La fotógrafa panameña quería crear un espacio para
la creación de arte, conversaciones críticas sobre el
arte y la estética e intercambios de ideas creativas. En sus
primeros años de existencia, el Taller Portobelo se conocía
como el Grupo Portobelo. Tomando su inspiración de la rica historia
y belleza de la región, llegaban artistas de todas partes de
Panamá para colaborar con los residentes del pueblo con proyectos
audiovisuales, películas, vídeos, teatro, música
y danza.
En 1982, con la ayuda del poeta y pintor Juan Dalvera, el Taller Portobelo
empezó a dirigir una cooperativa de mujeres cosederas de gran
éxito que producía ropa femenina de venta nacional y de
exportación a las Américas y a Europa. Esta empresa sirvió
para estimular nuevo interés en el arte de “calco y sombra”
--aplicación inversa-- que habían conservado las ancianas
del pueblo. El Taller cobró fama por su ropa con lindos diseños
geométricos y formas naturalistas con brillantes colores que
reflejaban la rica flora y fauna de la región. El Taller Portobelo
también se ha prestado para la confección de las túnicas
del Cristo Negro de Portobelo, ha provisto estudios para diseñadores,
fotógrafos y pintores, y ha servido como escenario de los bailes
interactivos de los Congos.
Durante una visita a su nativa Panamá, el artista Arturo Lindsay
llegó a Portobelo a principios de los 1990. En colaboración
con Sandra Eleta y Yaneca Esquina, un líder de la comunidad de
Congos en Portobelo, fundó un estudio de pintura al Taller.

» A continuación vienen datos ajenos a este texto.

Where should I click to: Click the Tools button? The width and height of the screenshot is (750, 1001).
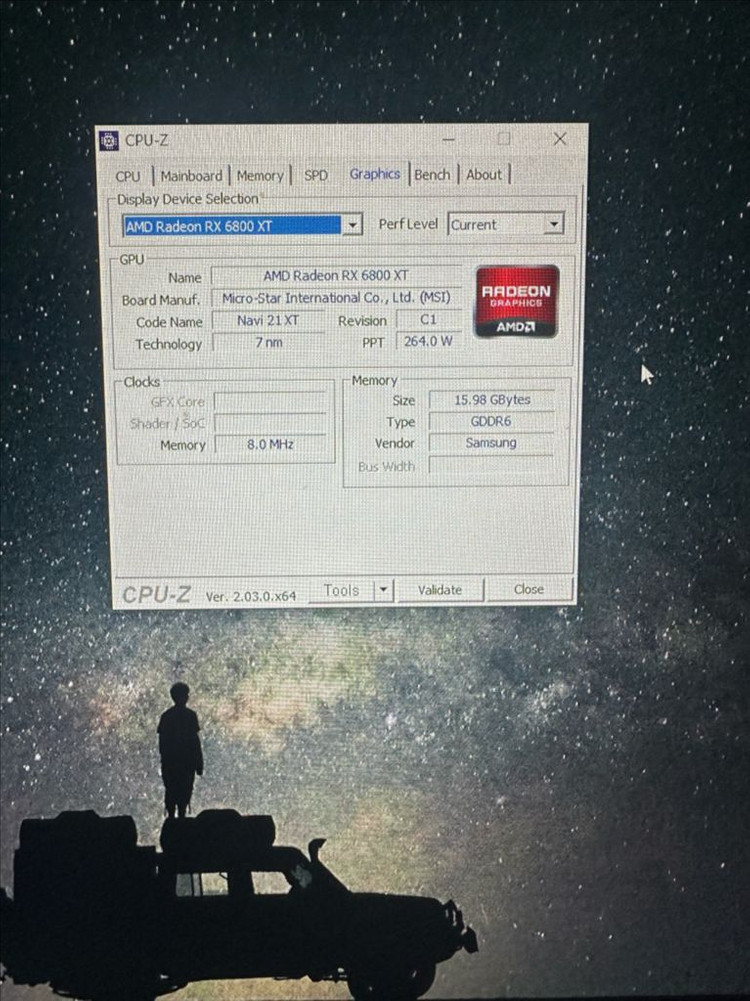tap(341, 591)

Para
mediados de los 1990 el Estudio de Pintura del Taller Portobelo nació
como una cooperativa de artistas dedicada a la preservación de
la memoria de los cimarrones, antiguos esclavos africanos que se libraron
de sus amos españoles, y la conservación de las tradiciones
de sus descendientes, los Congos, en obras de arte. El Taller Portobelo
ofrece un medio para mejorar las condiciones económicas del pueblo.

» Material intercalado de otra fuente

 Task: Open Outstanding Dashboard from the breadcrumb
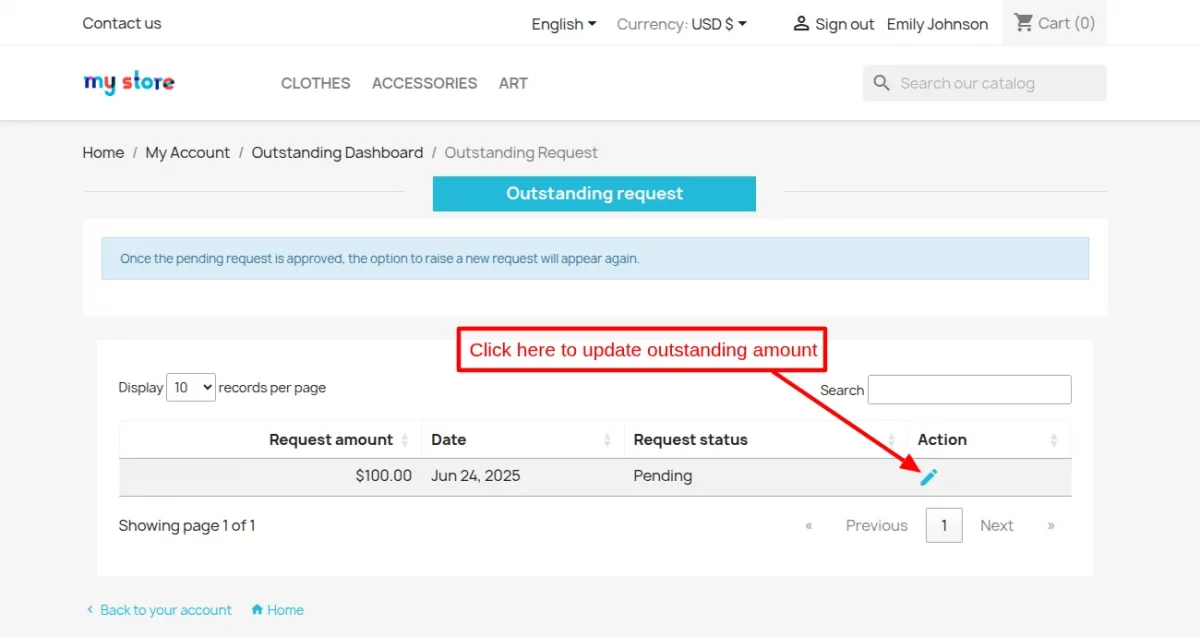337,152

Aunque muchos artistas han participado en el taller de pintura, un grupo
central trabajan y exponen su obra de forma regular como miembros del
Taller Portobelo. Estos incluyen Virgilio ‘Yaneca’ Esquina,
Gustavo Esquina de la Espada, Virgilio ‘Tito’ Esquina, Manuel
‘Tato’ Golden, Jose ‘Moraito’ Angulo, Ariel
‘Pajarito’ Jiménez, Reynaldo Esquina, Jerónimo
Chiari, Sandra Eleta, Arturo Lindsay y Fahamu Pecou.

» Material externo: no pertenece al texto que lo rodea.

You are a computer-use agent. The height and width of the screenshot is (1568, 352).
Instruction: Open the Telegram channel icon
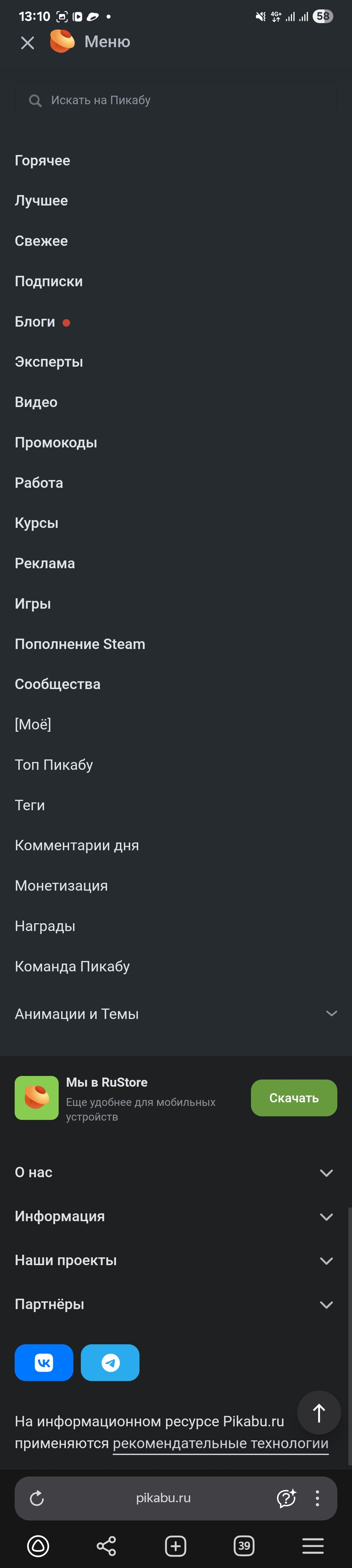110,1362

Hoy las instalaciones del Taller Portobelo consisten en el estudio de
los pintores, una pequeña galería y alojamiento para artistas,
estudiantes e invitados.
El Taller Portobelo, junto con el Taller Portobelo Norte, nuestra colectiva
hermana en Atlanta, Georgia, y la universidad de Spelman College, facilita
varios programas de arte y de inmersión cultural durante todo
el año para estudiantes y artistas y escritores en formación
y ya profesionales. Por ejemplo, la Residencia Artística de Verano
del Taller Portobelo y el Programa Internacional de Artistas Residentes
traen artistas a Portobelo y los viajes organizados por el Taller para
el Festival del Cristo Negro y el Festival de Diablos y Congos hacen
de Portobelo un destino de turistas culturales.